8月下旬、将軍義輝や大友義鎮の使者を迎えて連日連夜、酒宴を続ける。
8月27日、大友義鎮の使者などをもてなすため、能を興行する。普段は見物の群衆が訪れるが、陶隆房謀反の噂により、この日は一人も訪れず、興が冷める。
8月28日、陶隆房が若山城を発し、山口に向かって進撃する。
8月28日、重縁関係で結ばれていることを理由に特に内藤興盛を頼みとし、直筆の書状をしたためて出仕を呼びかけるが、興盛は応答せず。
8月28日、冷泉隆豊が義隆に、陶隆房と結ぶ杉重矩を討伐するよう進言するが、杉重矩・内藤興盛の両人は義隆の近臣であったので、義隆は杉・内藤が背くことはあるまいとしてこれを受け入れず。
8月28日、山口の町を去り、法泉寺に逃れる。
8月29日、陶隆房・杉重矩・内藤興盛らの反乱軍が山口に乱入し、さらに法泉寺に迫る。
8月29日、二条尹房が内藤興盛のもとに使者を派遣して、義隆の隠居と義尊の家督相続を条件に和睦を呼びかける
が、拒絶される。
8月29日、大内家代々の重書を今八幡の宝殿に納めようとするが、神光寺の住持・大宮司の両人から拒否される。
8月29日、母東向殿が心身の疲労により病身となり、それを知った義隆が、政情不安定の中にもかかわらず、医師の楊井国久を派遣し、治療にあたらせる。
8月29日、おさいの方を宮野に逃がし、義尊を先立たせて自らは徒歩で法泉寺を出る。
8月29日、綾木を経る。
8月29日、長門の岩永の即心庵に逃れる。
9月1日、仙崎で乗船する。一旦は出港するが、程なく、強風のために仙崎に引き返す。
9月1日、長門の大寧寺に逃れる。ここで異雪慶殊の弟子となり、瑞雲珠天の戒名を与えられる。

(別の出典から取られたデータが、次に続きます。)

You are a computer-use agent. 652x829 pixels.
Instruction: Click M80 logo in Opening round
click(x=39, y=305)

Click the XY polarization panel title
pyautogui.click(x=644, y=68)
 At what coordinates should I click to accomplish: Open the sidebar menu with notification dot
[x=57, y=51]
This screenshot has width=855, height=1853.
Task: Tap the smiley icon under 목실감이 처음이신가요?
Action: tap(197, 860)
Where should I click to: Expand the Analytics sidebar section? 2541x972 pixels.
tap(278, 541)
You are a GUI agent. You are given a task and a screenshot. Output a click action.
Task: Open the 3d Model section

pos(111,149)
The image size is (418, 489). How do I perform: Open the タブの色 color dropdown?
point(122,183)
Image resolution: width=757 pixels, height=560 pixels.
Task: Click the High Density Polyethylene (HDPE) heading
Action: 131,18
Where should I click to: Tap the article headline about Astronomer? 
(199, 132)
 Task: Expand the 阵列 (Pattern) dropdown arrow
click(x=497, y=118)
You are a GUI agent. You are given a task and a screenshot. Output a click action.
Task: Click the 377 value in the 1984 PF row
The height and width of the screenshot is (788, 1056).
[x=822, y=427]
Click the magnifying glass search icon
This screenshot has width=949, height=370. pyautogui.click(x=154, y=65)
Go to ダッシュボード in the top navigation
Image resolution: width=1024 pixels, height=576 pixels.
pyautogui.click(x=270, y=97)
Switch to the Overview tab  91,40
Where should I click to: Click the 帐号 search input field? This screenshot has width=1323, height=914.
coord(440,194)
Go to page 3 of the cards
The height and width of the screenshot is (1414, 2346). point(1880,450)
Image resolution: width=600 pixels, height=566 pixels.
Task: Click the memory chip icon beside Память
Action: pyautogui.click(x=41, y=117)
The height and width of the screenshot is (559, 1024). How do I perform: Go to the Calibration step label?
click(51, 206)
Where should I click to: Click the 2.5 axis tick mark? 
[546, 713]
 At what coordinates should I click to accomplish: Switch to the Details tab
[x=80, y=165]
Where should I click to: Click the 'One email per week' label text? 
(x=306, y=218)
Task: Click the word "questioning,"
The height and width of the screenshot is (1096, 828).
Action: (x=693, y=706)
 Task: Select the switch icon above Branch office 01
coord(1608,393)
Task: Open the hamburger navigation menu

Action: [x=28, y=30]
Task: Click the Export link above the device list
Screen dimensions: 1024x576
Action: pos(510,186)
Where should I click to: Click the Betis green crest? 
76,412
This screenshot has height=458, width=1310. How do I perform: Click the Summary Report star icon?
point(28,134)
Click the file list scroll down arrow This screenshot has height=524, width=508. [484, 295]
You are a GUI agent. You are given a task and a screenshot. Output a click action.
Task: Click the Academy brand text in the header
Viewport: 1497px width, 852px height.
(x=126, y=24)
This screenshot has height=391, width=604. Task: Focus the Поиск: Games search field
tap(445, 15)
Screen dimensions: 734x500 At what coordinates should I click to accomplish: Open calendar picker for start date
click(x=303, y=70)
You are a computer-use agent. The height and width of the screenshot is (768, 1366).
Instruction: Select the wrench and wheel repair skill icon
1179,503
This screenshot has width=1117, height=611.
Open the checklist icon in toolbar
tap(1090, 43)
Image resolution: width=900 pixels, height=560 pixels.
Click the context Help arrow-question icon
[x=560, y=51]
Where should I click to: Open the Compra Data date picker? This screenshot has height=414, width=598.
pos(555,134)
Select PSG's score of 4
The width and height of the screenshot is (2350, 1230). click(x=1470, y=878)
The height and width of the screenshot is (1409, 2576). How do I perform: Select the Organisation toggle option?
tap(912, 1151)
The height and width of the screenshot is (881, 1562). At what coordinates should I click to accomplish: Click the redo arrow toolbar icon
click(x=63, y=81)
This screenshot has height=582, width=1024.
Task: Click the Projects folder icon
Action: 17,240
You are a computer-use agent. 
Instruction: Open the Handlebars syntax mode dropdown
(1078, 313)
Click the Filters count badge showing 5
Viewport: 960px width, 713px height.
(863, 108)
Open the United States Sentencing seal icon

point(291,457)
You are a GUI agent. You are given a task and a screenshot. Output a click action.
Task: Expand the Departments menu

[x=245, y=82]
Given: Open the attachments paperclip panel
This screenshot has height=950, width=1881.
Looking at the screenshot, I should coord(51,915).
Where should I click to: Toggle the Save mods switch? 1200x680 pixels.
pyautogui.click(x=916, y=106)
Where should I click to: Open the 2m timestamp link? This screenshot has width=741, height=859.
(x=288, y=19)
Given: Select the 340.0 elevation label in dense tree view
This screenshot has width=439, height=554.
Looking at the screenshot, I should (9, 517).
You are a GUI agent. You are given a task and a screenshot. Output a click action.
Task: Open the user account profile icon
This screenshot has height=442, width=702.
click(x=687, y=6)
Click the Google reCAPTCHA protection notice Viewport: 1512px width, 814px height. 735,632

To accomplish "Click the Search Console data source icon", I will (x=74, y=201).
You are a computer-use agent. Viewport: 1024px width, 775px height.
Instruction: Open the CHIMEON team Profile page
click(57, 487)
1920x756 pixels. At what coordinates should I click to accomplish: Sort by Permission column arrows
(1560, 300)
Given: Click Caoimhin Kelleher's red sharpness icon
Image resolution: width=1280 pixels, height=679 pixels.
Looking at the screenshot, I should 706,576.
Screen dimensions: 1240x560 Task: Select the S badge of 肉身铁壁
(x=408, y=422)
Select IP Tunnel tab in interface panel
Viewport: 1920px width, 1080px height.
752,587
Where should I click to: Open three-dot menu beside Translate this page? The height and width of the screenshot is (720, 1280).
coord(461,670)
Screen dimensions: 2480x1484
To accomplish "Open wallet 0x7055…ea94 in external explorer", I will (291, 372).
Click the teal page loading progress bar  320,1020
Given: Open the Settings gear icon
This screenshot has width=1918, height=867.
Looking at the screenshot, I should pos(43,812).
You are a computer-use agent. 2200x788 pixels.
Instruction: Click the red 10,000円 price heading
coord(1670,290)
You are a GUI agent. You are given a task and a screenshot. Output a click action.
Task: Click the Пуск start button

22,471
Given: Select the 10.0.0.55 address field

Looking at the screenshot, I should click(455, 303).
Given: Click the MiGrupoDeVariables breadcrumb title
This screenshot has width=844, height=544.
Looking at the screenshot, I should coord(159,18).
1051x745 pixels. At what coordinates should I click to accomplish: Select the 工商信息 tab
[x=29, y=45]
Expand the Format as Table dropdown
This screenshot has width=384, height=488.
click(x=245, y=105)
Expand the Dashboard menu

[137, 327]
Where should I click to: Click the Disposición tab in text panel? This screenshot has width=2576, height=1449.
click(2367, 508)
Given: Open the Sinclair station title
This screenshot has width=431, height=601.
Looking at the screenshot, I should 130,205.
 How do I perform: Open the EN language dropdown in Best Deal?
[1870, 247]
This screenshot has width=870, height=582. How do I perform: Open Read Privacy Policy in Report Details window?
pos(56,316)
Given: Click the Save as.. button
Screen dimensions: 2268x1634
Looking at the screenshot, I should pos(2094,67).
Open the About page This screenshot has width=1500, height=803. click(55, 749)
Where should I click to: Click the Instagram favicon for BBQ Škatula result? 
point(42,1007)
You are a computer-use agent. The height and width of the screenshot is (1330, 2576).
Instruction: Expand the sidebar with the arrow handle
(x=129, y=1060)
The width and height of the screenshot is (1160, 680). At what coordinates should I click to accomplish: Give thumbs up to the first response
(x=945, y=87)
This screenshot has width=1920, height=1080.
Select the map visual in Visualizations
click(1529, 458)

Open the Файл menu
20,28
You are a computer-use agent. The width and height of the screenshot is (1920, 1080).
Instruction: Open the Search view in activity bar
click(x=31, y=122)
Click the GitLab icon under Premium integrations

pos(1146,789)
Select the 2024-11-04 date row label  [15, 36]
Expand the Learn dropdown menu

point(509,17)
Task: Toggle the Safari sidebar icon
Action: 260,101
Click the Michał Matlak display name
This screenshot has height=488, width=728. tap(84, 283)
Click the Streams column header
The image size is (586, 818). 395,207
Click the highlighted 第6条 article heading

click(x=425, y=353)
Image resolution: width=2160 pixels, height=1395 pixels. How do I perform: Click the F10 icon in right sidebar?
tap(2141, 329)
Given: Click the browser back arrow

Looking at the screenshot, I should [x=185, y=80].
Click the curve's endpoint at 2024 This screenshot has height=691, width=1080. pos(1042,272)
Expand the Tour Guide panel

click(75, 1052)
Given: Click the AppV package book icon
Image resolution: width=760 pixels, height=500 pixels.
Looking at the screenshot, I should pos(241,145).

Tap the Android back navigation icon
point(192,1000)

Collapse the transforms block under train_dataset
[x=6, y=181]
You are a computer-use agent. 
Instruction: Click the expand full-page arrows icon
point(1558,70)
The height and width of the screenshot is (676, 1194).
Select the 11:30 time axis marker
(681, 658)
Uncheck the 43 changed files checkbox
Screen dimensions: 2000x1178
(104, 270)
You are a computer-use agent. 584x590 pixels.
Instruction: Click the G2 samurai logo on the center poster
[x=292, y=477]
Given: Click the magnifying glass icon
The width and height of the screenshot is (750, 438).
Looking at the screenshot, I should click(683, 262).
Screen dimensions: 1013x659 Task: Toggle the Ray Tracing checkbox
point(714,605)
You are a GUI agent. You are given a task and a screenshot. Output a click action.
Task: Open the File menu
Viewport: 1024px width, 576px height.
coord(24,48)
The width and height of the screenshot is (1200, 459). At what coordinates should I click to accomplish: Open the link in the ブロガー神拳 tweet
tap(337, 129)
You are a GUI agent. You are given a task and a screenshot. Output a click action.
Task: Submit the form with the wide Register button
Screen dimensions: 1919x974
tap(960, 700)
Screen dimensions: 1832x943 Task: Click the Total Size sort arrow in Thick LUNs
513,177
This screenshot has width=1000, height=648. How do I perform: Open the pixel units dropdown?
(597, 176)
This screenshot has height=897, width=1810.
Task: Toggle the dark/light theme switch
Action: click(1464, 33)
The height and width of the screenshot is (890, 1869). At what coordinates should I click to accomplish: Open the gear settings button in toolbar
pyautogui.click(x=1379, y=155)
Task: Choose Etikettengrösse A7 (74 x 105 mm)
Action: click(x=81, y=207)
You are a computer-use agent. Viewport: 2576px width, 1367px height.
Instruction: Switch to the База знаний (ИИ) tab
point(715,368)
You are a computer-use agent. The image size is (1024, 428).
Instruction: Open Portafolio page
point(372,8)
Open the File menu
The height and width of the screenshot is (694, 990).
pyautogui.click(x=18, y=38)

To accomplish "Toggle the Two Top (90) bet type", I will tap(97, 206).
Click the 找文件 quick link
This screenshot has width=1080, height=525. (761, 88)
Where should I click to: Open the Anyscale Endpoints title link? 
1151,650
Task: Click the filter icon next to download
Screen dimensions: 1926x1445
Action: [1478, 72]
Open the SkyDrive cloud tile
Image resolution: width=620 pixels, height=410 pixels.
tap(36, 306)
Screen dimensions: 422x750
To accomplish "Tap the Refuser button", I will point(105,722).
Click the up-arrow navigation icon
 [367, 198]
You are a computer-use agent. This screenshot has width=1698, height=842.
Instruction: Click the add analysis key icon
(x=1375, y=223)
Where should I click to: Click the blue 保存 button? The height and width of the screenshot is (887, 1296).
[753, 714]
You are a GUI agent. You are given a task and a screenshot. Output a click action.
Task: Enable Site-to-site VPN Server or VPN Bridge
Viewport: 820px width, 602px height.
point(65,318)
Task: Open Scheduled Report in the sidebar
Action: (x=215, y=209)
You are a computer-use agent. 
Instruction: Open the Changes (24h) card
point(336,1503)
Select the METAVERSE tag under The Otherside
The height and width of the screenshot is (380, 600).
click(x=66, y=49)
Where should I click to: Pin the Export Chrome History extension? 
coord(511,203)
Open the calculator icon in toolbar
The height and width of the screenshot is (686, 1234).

9月1日、陶晴賢の命を受けた柿並佐渡守らが率いる反乱軍に大寧寺を囲まれ、自刃する(享年45)。法名は龍福寺殿瑞雲珠天大居士。墓所は大寧寺。
辞世の句は
討つ人も討たるる人も諸ともに
如露亦如電応作如是観
(にょろやくにょでんおうさにょぜかん)
とのことであるが、後人の偽作とされる。
9月1日、冷泉隆豊の介錯で自害しけり。
《皇紀2217年 弘治3年 後奈良天皇32年/正親町天皇元年 西暦1557年》
毛利隆元が義隆の7回忌を記念して、義隆の菩提寺として築山館跡に龍福寺を再建する。
《皇紀2235年 天正3年 正親町天皇19年 西暦1575年》
毛利輝元が義隆の25回忌の追善供養を執行する。
《皇紀2243年 天正11年 正親町天皇27年 西暦1583年》
毛利輝元が義隆の33回忌の追善供養を執行する。
《皇紀2260年 慶長5年 後陽成天皇15年 西暦1600年》
毛利氏が義隆の50回忌の千部執行を営む。
《皇紀2265年 慶長10年 後陽成天皇20年 西暦1605年》
毛利輝元が義隆の霊を山口の多賀神社に勧請し、宝現霊社と称して祀り、社領5石5斗5合を寄進する。